Multimodal MRI data were obtained at a 3.0 Tesla Ingenia MRI scanner (Philips Medical Systems, Best, The Netherlands) with a dStream SENSE 32‐channel receiver head‐spine coil. A 3D fluid attenuated inversion recovery (FLAIR) scan, a magnetization prepared rapid gradient echo (MPRAGE, TR = 7000 ms, TE = 3200 ms, FOV = 256 × 240 mm, FA = 9°, 180 × 1.0 mm thick sagittal slices, in‐plane resolution of 1 mm2) scan, DKI (also see Fig. 2, TR = 8950 ms, TE = 110 ms, FOV = 240 × 240 mm, scan matrix 96 × 96, in‐plane resolution of 2.5 mm2, 55 axial slices of thickness 2.5 mm, no slice gap, b‐values 700, 1000, and 2500 s/mm2 along 25, 40, and 75 directions [Poot et al., 2010], 10 acquisitions without diffusion weighting, SENSE factor 2 (AP), half scan factor 0.784), multivoxel MR spectroscopy (1H‐MRS) in the bilateral semioval center and task and resting state (rs) fMRI (1H‐MRS and fMRI data will be presented elsewhere).

Figure 2.

Figure 2

Illustration of DKI. Diffusion weighted images are acquired with different b values (panel A, contrast adjusted) permitting the calculation of various diffusion parameter maps, such as the RK, in addition to the commonly used FA (panel B).

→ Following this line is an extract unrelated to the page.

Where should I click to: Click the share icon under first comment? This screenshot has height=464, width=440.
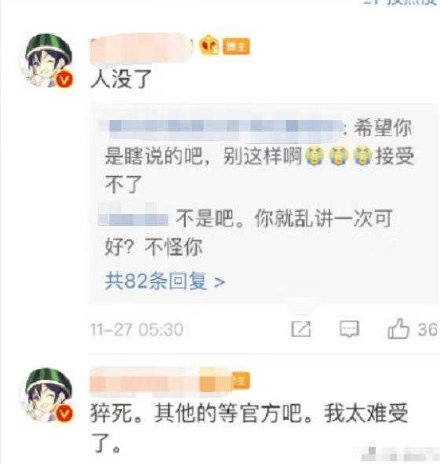[x=301, y=329]
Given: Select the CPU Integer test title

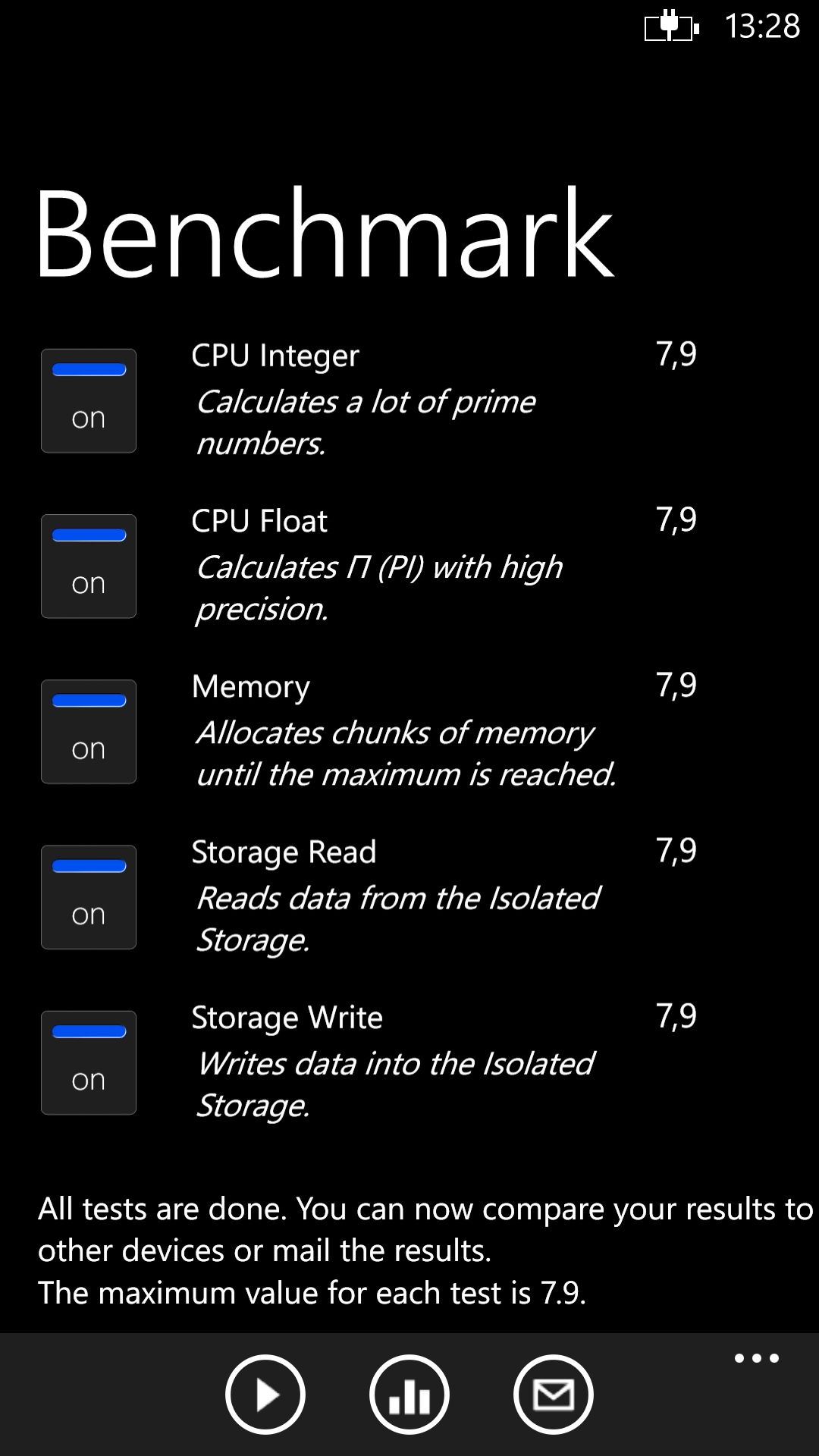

The preprocessing of the diffusion‐weighted MRI data was performed using in‐house developed software, written in Matlab (The MathWorks, Natick, MA). Head motion and deformations induced by eddy currents were corrected for by an affine registration of the diffusion‐weighted images (DWIs) to the averaged non‐DWI. The gradient directions were corrected by the rotation component of the transformation. Rician noise in the DWIs was reduced by an adaptive noise filtering method [Caan et al., 2010]. Diffusion tensors were calculated using a nonlinear least squares estimation. Subsequently, fractional anisotropy (FA) and mean diffusivity (MD) maps were computed for each subject. The Diffusion Kurtosis Tensor and derived parameters Mean, Axial, and Radial Kurtosis (MK/AK/RK) were computed using ExploreDTI software [Leemans and Jeurissen, 2009]. All subjects’ data were then aligned into a common space using the nonlinear registration tool FNIRT [Andersson et al., 2007]. Next, a subject average FA map was created and skeletonized. The resulting FA skeleton represents the center of all major tracts in the population‐based template. Each subject's aligned FA, MD, RD, and AD map was projected onto the skeleton and the resulting data was used for tract‐based spatial statistics (TBSS) or averaged into one summary statistic for each DTI‐measure [Smith et al., 2006].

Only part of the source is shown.